■ **Extracted entries**:

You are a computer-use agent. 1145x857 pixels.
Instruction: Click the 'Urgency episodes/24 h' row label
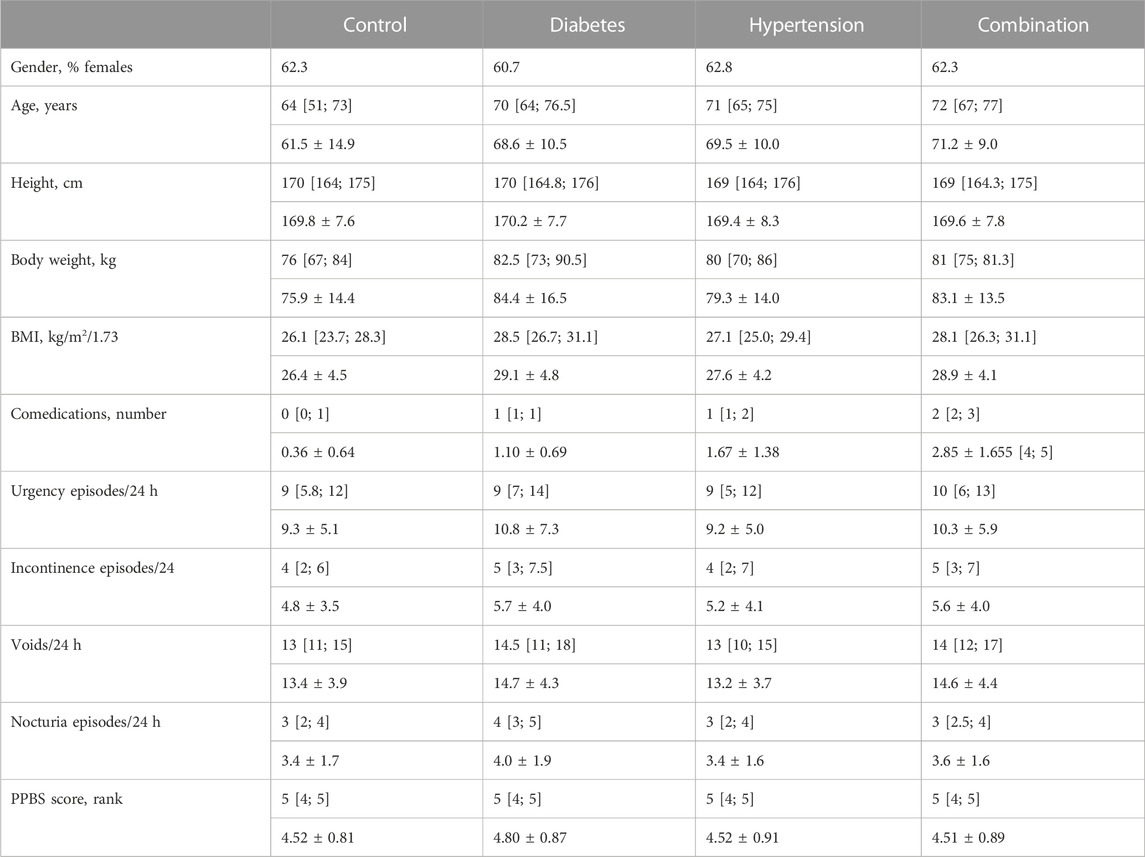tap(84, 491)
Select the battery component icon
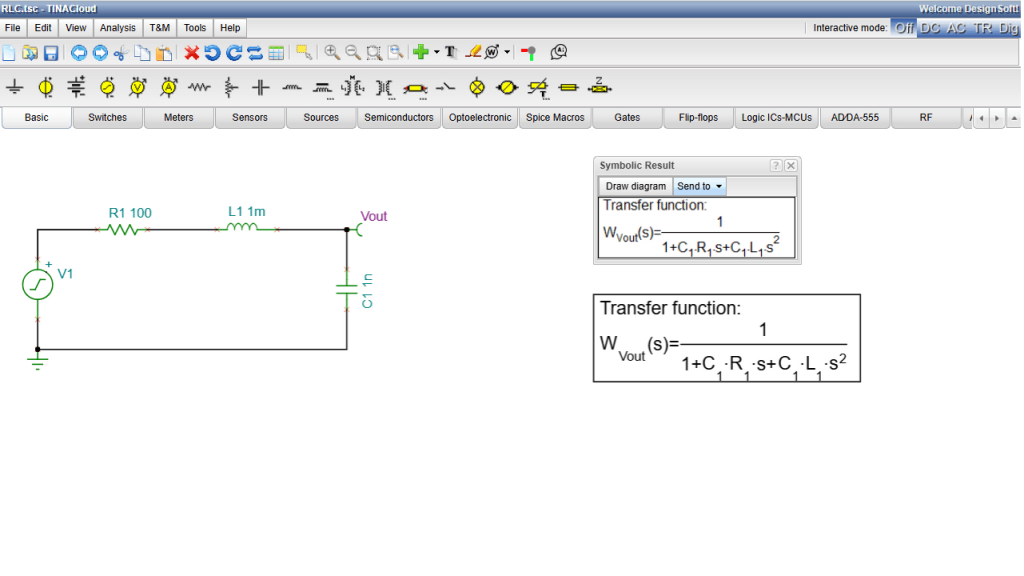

--

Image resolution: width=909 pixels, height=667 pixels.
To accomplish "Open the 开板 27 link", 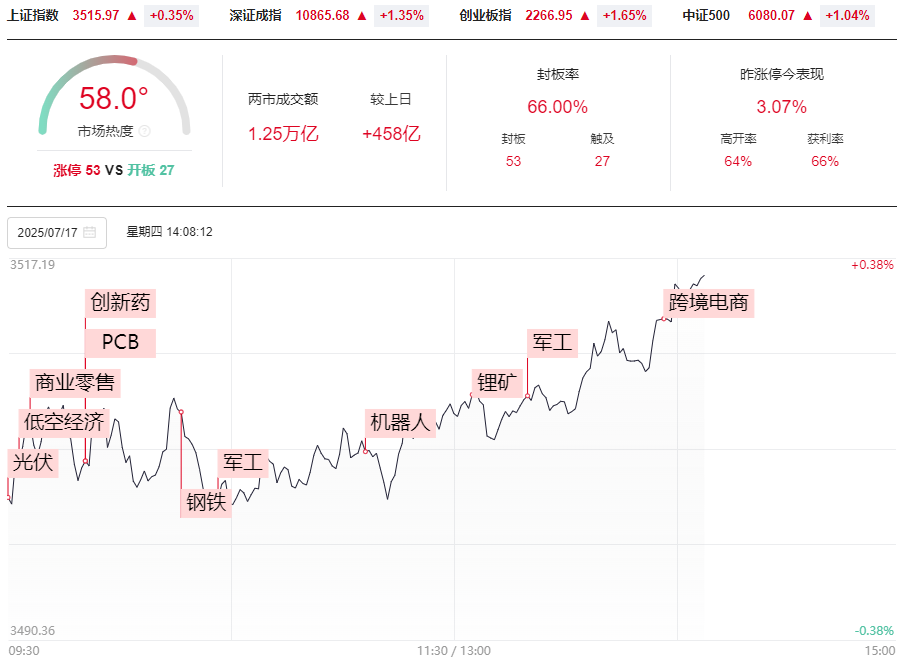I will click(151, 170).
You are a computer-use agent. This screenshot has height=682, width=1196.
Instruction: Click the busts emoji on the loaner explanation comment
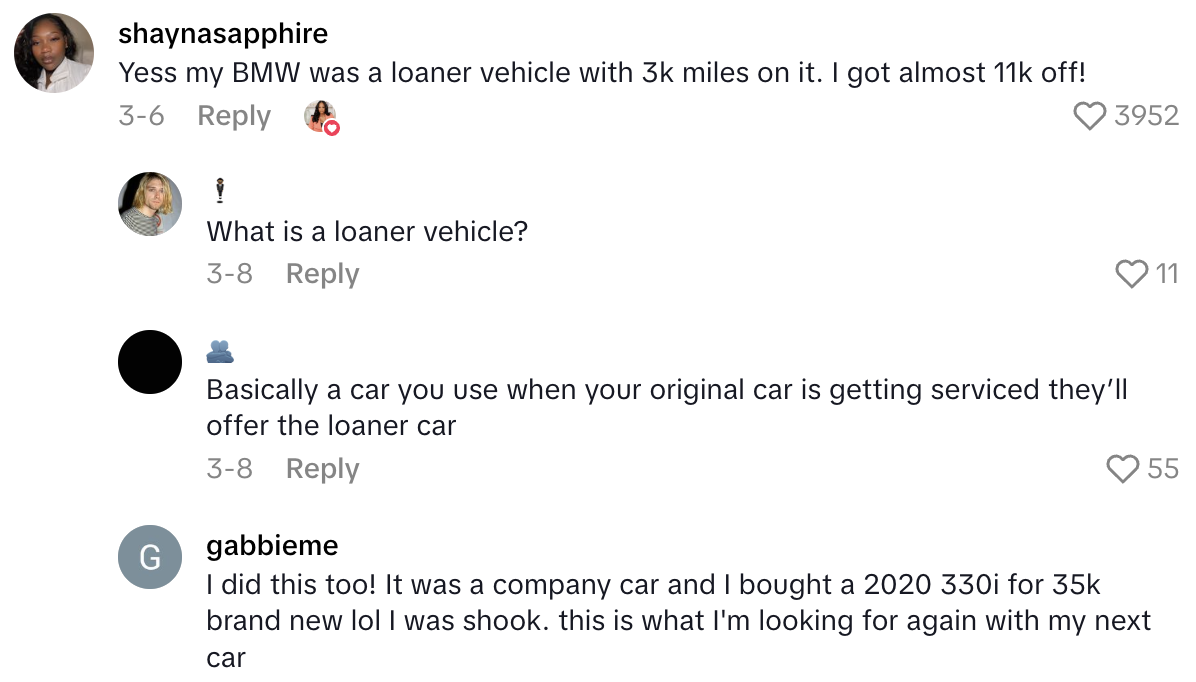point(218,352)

■ **Assignment**: Check each line of the records above, and copy those that hold the word "computer".

■ **Response area**:
You are a computer-use agent. 1145x857 pixels.
You are a computer-use agent. This screenshot has height=682, width=1196.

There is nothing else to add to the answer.